You may occasionally need to create your own vectors from scratch (although most vectors are obtained from processing data in already-existing files). The most commonly used function for constructing vectors is c(), so named because it concatenates objects together. However, if you wish to create vectors consisting of regular sequences of numbers (e.g. 2,4,6,8,10,12, or 1,1,2,2,1,1,2,2) there are several alternative functions you can use, including seq(), rep(), and the : operator.
Crystal Clear app terminal.png Input:
 1 c("one", "two", "three", "pi")  #Make a character vector
 2 c(1,2,3,pi)                     #Make a numeric vector
 3 seq(1,3)                        #Create a sequence of numbers
 4 1:3                             #A shortcut for the same thing (but less flexible)
 5 i <- 1:3                        #You can store a vector
 6 i
 7 i <- c(i,pi)                    #To add more elements, you must assign again, e.g. using c() 
 8 i                             
 9 i <- c(i, "text")               #A vector cannot contain different data types, so ... 
10 i                               #... R converts all elements to the same type
11 i+1                             #The numbers are now strings of text: arithmetic is impossible 
12 rep(1, 10)                      #The "rep" function repeats its first argument
13 rep(3:1,10)                     #The first argument can also be a vector
14 huge.vector <- 0:(10^7)         #R can easily cope with very big vectors
15 #huge.vector #VERY BAD IDEA TO UNCOMMENT THIS, unless you want to print out 10 million numbers
16 rm(huge.vector)                 #"rm" removes objects.
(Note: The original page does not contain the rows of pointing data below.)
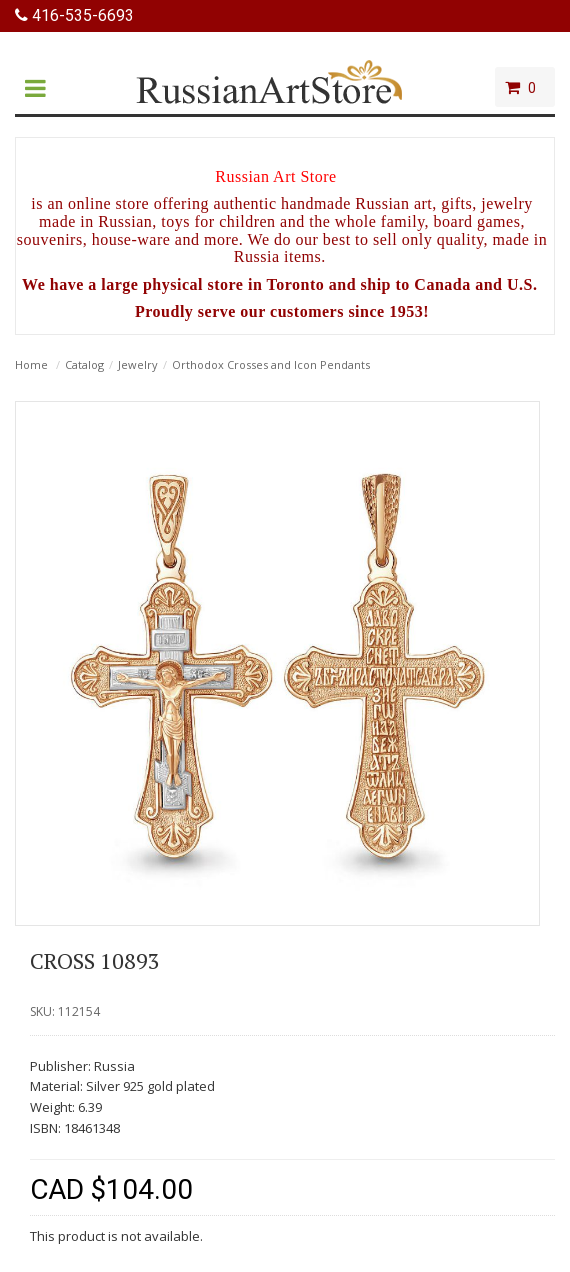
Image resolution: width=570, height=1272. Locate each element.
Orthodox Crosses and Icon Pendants (271, 364)
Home (31, 364)
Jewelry (138, 364)
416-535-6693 (74, 15)
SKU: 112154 (65, 1011)
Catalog (84, 364)
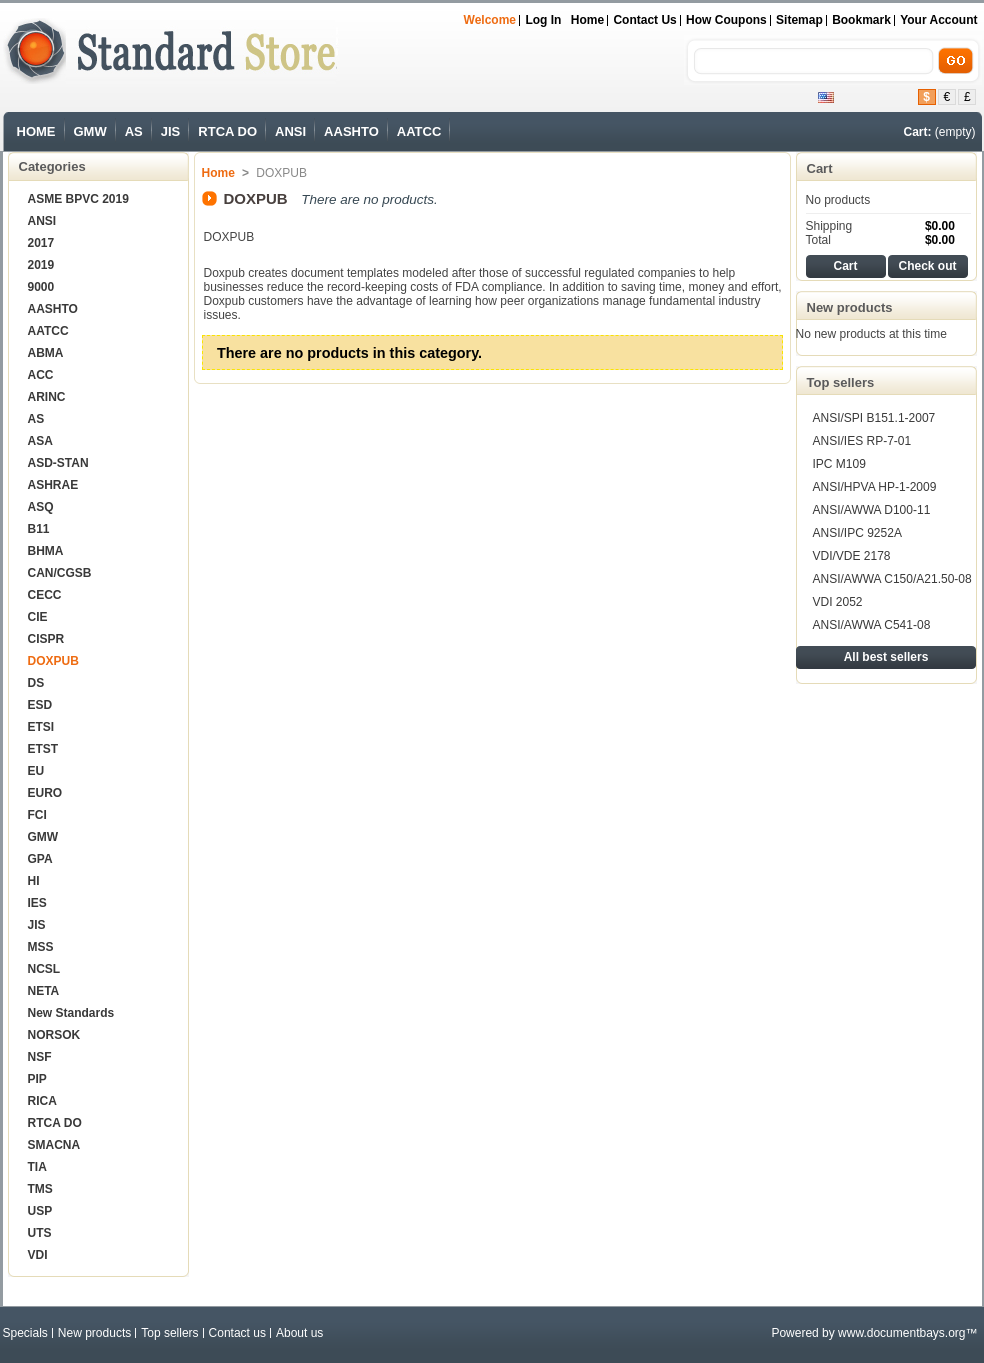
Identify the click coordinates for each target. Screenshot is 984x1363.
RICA (42, 1101)
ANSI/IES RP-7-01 (862, 441)
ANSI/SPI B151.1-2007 (874, 418)
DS (36, 683)
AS (134, 131)
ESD (40, 705)
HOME (36, 131)
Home (587, 20)
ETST (43, 749)
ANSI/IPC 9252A (857, 533)
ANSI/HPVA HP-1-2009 (875, 487)
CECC (45, 595)
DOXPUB (53, 661)
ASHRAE (53, 485)
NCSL (44, 969)
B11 (39, 529)
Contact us (644, 20)
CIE (38, 617)
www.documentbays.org (901, 1333)
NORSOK (54, 1035)
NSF (40, 1057)
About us (299, 1333)
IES (37, 903)
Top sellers (841, 382)
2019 (41, 265)
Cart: (917, 132)
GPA (40, 859)
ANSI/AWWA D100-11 (872, 510)
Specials (25, 1333)
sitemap (799, 20)
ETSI (41, 727)
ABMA (46, 353)
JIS (171, 131)
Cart (820, 168)
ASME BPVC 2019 (78, 199)
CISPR (46, 639)
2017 (41, 243)
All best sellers (886, 657)
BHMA (46, 551)
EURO (45, 793)
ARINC (47, 397)
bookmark (861, 20)
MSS (41, 947)
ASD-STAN (58, 463)
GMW (90, 131)
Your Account (938, 20)
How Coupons (726, 20)
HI (34, 881)
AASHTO (351, 131)
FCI (37, 815)
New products (850, 307)
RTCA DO (227, 131)
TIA (37, 1167)
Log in (543, 20)
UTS (40, 1233)
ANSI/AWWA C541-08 (872, 625)
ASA (40, 441)
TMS (40, 1189)
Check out (927, 266)
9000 (41, 287)
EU (36, 771)
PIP (37, 1079)
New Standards (71, 1013)
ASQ (41, 507)
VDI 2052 (838, 602)
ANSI (290, 131)
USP (40, 1211)
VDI (38, 1255)
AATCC (419, 131)
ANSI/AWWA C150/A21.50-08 (892, 579)
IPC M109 (839, 464)
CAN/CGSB (60, 573)
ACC (41, 375)
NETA (44, 991)
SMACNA (54, 1145)
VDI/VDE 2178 (852, 556)
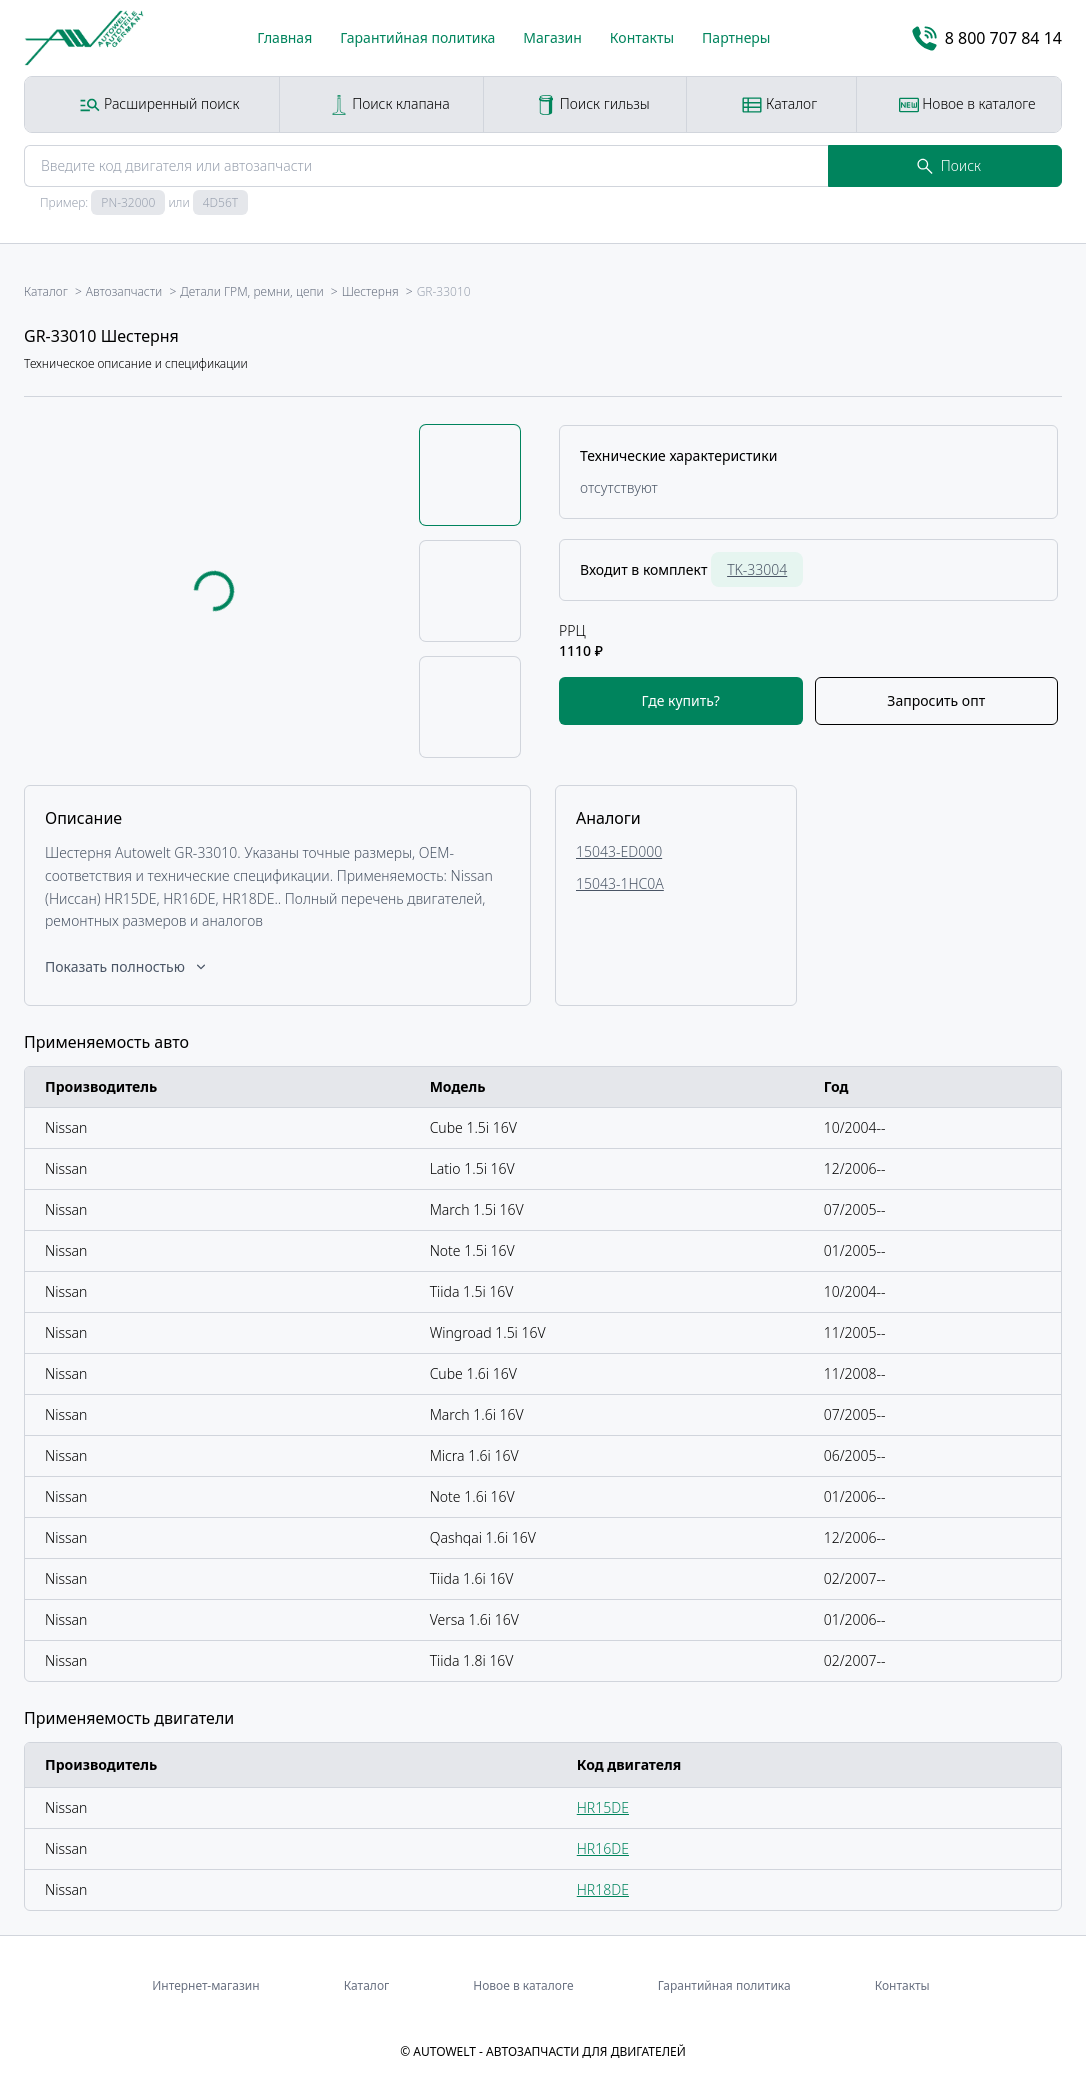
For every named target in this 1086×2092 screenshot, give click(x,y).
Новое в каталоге (967, 104)
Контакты (642, 37)
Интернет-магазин (205, 1985)
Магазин (552, 37)
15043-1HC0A (620, 883)
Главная (284, 37)
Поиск (949, 165)
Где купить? (681, 700)
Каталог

Deleting huge unused objects is sensible
Crystal Clear app kscreensaver.png Result:
> c("one", "two", "three", "pi")  #Make a character vector
[1] "one"   "two"   "three" "pi"   
> c(1,2,3,pi)                     #Make a numeric vector
[1] 1.000000 2.000000 3.000000 3.141593
> seq(1,3)                        #Create a sequence of numbers
[1] 1 2 3
> 1:3                             #A shortcut for the same thing (but less flexible)
[1] 1 2 3
> i <- 1:3                        #You can store a vector
> i
[1] 1 2 3
> i <- c(i,pi)                    #To add more elements, you must assign again, e.g. using c() 
> i                             
[1] 1.000000 2.000000 3.000000 3.141593
> i <- c(i, "text")               #A vector cannot contain different data types, so ... 
> i                               #... R converts all elements to the same type
[1] "1"                "2"                "3"                "3.14159265358979" "text"            
> i+1                             #The numbers are now strings of text: arithmetic is impossible 
Error in i + 1 : non-numeric argument to binary operator
> rep(1, 10)                      #The "rep" function repeats its first argument
 [1] 1 1 1 1 1 1 1 1 1 1
> rep(3:1,10)                     #The first argument can also be a vector
 [1] 3 2 1 3 2 1 3 2 1 3 2 1 3 2 1 3 2 1 3 2 1 3 2 1 3 2 1 3 2 1
> huge.vector <- 0:(10^7)         #R can easily cope with very big vectors
> #huge.vector #VERY BAD IDEA TO UNCOMMENT THIS, unless you want to print out 10 million numbers
> rm(huge.vector)                 #"rm" removes objects. Deleting huge unused objects is sensible


Notes[edit]

  1. These are special words in R, and cannot be used as names for objects. The objects T and F are temporary shortcuts for TRUE and FALSE, but if you use them, watch out: since T and F are just normal object names you can change their meaning by overwriting them.